What to expect of Masonic initiation?

The motivations which trigger the request for affiliation to a Masonic lodge are very diverse and most often after a few months or years, the question arises of the correspondence between these motivations and the reality of the experience!

It is normal that a reframing is carried out and that the principle of reality allows us to take a step back!

Let's recall an obvious fact: the Masonic Lodge does not have the function of offering a group therapy to personal problems!  The depressed and the anxious, the psychopaths and the perverts, will remain what they are and the Masonic initiation will not bring them any modification of their personality or their character!

If the Masonic approach talks a lot about fraternity, it must be admitted that this is first of all a declaration of principle and that its implementation obeys the laws of interpersonal relations, which presupposes time, learning and an affective context that is necessarily random!

Masonic belonging must be understood as one of the constitutive elements of the life of the Freemason or Freemason and as such it may or may not fit into what the American psychologist Abraham Maslow (1908-1970) called the hierarchy of needs!
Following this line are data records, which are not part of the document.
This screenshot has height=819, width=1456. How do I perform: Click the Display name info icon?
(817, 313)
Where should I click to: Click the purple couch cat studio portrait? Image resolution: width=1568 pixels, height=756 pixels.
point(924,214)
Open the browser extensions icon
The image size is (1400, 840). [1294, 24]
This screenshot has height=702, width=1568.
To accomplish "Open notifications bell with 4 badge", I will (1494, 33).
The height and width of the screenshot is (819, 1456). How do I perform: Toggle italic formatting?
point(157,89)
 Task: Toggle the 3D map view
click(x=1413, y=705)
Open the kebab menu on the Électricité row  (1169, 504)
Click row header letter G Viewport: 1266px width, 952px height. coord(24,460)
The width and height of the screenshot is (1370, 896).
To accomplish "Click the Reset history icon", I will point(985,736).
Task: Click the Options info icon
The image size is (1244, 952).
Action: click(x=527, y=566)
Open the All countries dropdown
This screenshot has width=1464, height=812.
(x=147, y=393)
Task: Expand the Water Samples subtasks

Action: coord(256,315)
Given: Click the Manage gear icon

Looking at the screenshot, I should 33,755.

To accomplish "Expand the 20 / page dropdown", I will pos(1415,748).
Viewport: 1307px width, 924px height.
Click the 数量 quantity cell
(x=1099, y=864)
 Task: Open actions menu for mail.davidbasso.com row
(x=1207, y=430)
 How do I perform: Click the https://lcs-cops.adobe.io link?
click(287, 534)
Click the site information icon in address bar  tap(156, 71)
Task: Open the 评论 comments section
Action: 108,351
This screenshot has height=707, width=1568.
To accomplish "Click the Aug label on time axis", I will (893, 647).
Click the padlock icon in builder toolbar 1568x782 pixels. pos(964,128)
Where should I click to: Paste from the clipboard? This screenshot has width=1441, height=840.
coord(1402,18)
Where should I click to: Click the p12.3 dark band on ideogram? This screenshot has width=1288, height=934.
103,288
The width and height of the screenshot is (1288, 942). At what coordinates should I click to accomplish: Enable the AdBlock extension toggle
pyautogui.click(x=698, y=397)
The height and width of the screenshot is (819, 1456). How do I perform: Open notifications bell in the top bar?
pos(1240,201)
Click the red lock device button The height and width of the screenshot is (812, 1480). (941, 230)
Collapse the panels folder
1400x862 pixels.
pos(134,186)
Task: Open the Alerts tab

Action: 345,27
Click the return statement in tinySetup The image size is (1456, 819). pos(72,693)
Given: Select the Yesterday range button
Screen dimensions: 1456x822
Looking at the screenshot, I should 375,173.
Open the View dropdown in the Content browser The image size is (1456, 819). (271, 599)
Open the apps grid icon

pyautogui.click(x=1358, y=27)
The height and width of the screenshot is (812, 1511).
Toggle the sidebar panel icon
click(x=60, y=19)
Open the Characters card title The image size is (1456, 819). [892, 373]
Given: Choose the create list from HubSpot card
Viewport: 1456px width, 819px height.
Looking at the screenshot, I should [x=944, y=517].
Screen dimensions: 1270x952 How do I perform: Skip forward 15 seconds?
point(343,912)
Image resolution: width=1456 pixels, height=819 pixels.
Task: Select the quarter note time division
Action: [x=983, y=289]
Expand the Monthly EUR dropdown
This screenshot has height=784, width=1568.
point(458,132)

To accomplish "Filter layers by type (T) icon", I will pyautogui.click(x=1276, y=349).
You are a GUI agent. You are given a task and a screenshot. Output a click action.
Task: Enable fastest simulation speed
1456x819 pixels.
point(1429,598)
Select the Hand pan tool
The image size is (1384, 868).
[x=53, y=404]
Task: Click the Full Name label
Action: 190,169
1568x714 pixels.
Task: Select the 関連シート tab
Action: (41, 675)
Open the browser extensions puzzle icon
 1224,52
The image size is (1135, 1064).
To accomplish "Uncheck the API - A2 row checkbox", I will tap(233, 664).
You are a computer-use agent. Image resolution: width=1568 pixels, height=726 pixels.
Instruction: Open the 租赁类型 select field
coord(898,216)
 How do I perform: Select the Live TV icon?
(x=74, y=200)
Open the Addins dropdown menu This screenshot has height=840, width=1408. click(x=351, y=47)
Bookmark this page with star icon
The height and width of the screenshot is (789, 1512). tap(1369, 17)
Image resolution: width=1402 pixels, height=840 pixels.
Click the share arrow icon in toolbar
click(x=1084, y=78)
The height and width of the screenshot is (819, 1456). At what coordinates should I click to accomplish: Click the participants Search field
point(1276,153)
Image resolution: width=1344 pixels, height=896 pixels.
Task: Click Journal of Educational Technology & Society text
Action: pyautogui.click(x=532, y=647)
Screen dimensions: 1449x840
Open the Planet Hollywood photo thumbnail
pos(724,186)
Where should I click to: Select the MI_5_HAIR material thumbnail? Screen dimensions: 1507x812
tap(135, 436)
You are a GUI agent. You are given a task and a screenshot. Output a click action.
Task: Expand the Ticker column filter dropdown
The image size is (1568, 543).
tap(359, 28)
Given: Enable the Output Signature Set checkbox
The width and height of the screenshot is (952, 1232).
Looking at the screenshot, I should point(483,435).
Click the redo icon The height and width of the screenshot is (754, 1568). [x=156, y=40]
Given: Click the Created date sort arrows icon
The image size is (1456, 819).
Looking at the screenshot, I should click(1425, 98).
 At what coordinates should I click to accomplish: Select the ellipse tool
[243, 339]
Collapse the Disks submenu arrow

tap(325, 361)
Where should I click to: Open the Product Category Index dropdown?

Broadly speaking, Maslow defines five categories of needs that we try to satisfy:

1 - Primary, physiological needs

2- The need for security

3- The gregarious need

4- The need for social recognition and esteem

5- The need to surpass also means accomplishment

Depending on the subjects and individual situations, Masonic membership could very well contribute to many of the needs described by Maslow, but three categories seem to be preferable because Masonic membership responds particularly well to these needs:

  • In the first place, the gregarious need; other forms of grouping, particularly in the associations, exist, but the Lodge, by the rhythm of the meetings (at least two per month), the quality of the meetings and the attachment to the Masonic group, brings a real answer to this gregarious need. Let us recall that the gregarious need incorporates the festive need and the search for non-conflictual collective conviviality.

  • Secondly, the need for social recognition and esteem: it is conventional to hear that the Masonic Lodge promotes the social integration of its members; this is done naturally by learning codes that promote listening, respect and tolerance; the practice of ritual also facilitates integration into other structures; Freemasons are generally considered to be well-mannered people.

  • And the need to surpass ourselves; surpassing our habits, searching for perfection, even spirituality, are fundamental needs to give meaning to our lives. In the Lodge, the study of symbolism, the search for social progress and the universalism of our approach are strong motivations for Masonic commitment.

This reflection also has the benefit of identifying needs that require research:

- The need to practice intellectual research and philosophical reflection, 

- The need for ethics and moral values,

- The need for spirituality,

- The need to share.

The ability of the Masonic Lodge to provide a real response to the need for gregariousness also explains the interest in the Masonic approach even if the rate of resignation after initiation is globally high enough (nearly 30%) to justify real concern.

The initiation offers as well other contributions which they depend much on the personal investment that the neophyte will be able to carry out:

- an opening on a multitude of issues: philosophical, existential, spiritual, social, etc.

- a potential for very enriching human encounters if one agrees to travel, visit other lodges and attend various events,

- a great stimulation to read, get informed and try to explain what is not obvious!

The Masonic Lodge is a reception structure that offers an opening to this universe of reflection, but it would be wrong to believe that it will work miracles. Like any human grouping, it functions with the hazards of human nature; but personal Masonic work is not completely dependent on the dynamism or not of the lodge. This work is done in and out of the lodge.

In the end, to this question, "What to expect from Masonic initiation", one could answer "a personal commitment". Initiation provides a structuring framework in which the initiate will develop his own investment. If the commitment is superficial and limited to a presence, the return will be limited to a conviviality with a variable geography according to the integration in the human group of the lodge. On the other hand, if the personal commitment is real, its consequences on one's own personality can be very positive on the path of acquired wisdom.